San Francisco and Lagos-based fintech startup Flutterwave has raised a $35 million Series B round and announced a partnership with Worldpay FIS for payments in Africa.
With the funding, Flutterwave will invest in technology and business development to grow market share in existing operating countries, CEO Olugbenga Agboola — aka GB — told TechCrunch.
The company will also expand capabilities to offer more services around its payment products.
More than payments
“We don’t just want to be a payment technology company, we have sector expertise around education, travel, gaming, e-commerce, fintech companies. They all use our expertise,” said GB.
That means Flutterwave will provide more solutions around the broader needs of its clients.
The Nigerian-founded startup’s main business is providing B2B payments services for companies operating in Africa to pay other companies on the continent and abroad.
Launched in 2016, Flutterwave allows clients to tap its APIs and work with Flutterwave developers to customize payments applications. Existing customers include Uber, Booking.com and e-commerce company Jumia.
In 2019, Flutterwave processed 107 million transactions worth $5.4 billion, according to company data.
Flutterwave did the payment integration for U.S. pop-star Cardi B’s 2019 performances in Nigeria and Ghana. Those are two of the countries in which the startup operates, in addition to South Africa, Uganda, Kenya, Tanzania, Zambia, the U.K. and Rwanda.
“We want to scale in all those markets and be the payment processor of choice,” GB said.
The company will hire more business development staff and expand its developer team to create more sector expertise, according to GB.
“Our business goes beyond payments. People don’t want to just make payments, they want to do something,” he said. And Fluterwave aims to offer more capabilities toward what those clients want to do in Africa.
“If you are a charity that wants to raise money for cancer research in Ghana, or you want to sell online, or you’re Cardi B…who wants to do concerts in Africa…we want to be able to set up payments, write the code and create the platform for those needs,” GB explained.
That also means Flutterwave, which built its early client base across global companies, aims to serve smaller African businesses, including startups. Current customers include African-founded tech companies, such as moto ride-hail venture Max.ng.
Worldpay partnership
The new round makes Flutterwave the payment provider for Worldpay in Africa.

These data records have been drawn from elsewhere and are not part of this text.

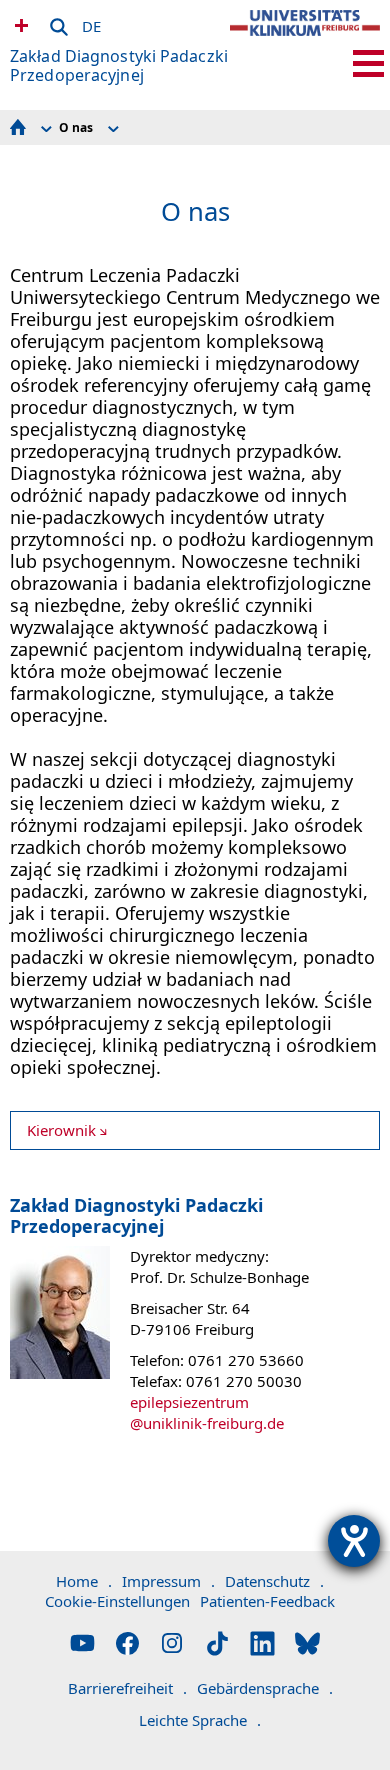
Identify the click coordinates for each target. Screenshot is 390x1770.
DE (91, 23)
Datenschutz (274, 1581)
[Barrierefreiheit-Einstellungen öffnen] (354, 1541)
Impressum (168, 1581)
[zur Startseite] (305, 40)
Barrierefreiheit (127, 1688)
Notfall (19, 25)
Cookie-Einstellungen (117, 1601)
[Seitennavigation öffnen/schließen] (368, 63)
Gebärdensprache (265, 1688)
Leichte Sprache (200, 1720)
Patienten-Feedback (267, 1601)
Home (84, 1581)
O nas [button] (76, 127)
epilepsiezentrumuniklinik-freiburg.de (207, 1412)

“With this partnership, any Worldpay merchant in Europe or the U.S. can accept any African payment. If someone goes to pay Netflix with an African card, it just works,” GB said.
In 2019, Worldpay was acquired for a reported $35 billion by FIS, a U.S. financial services provider. At the time of the purchase, it was projected the two companies would generate revenues of $12 billion annually, yet neither has notable presence in Africa.

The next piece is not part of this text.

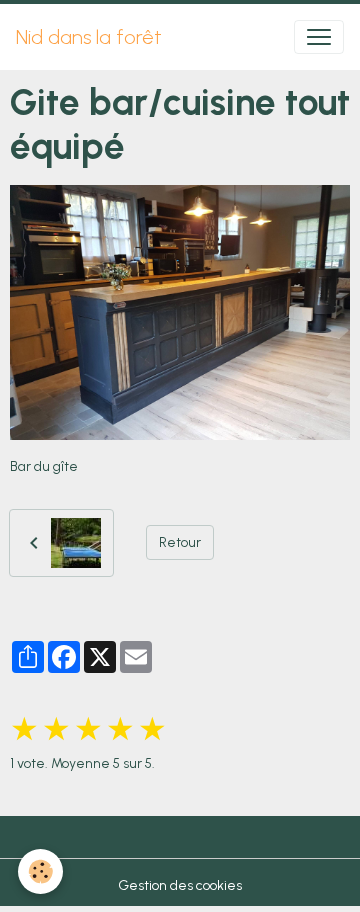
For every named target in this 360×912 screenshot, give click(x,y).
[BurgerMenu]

Therein lies the benefit of collaborating with Flutterwave.
FIS’s Head of Ventures Joon Cho confirmed the partnership with TechCrunch. FIS also backed Flutterwave’s $35 million Series B. US VC firms Greycroft and eVentures led the round, with participation of Visa, Green Visor and African fund CRE Venture Capital.
Flutterwave’s latest funding brings the company’s total investment to $55 million and follows a year in which the fintech company announced a series of weighty partnerships.
In July 2019, the startup joined forces with Chinese e-commerce company Alibaba’s Alipay to offer digital payments between Africa and China.
The Alipay collaboration followed one between Flutterwave and Visa to launch a consumer payment product for Africa, called GetBarter.
Flutterwave and African fintech
Flutterwave’s $35 million round and latest partnership are among the reasons the startup has become a standout in Africa’s digital-finance landscape.
As a sector, fintech gains the bulk of dealflow and the majority of startup capital flowing to African startups annually. VC to Africa totaled $1.35 billion in 2019, according to WeeTracker’s latest stats.
While a number of payment startups and products have scaled — see Paga in Nigeria and M-Pesa in Kenya — the majority of the continent’s fintech companies are P2P in focus and segregated to one or two markets.
Flutterwave’s platform has served the increased B2B business payment needs spurred by the decade of growth and reform that has occurred in Africa’s core economies.
The value the startup has created is underscored not just by transactional volume the company generates, but the partnerships it has attracted.
A growing list of the masters of the payment universe — Visa, Alipay, Worldpay — have shown they need Flutterwave to be relevant in Africa.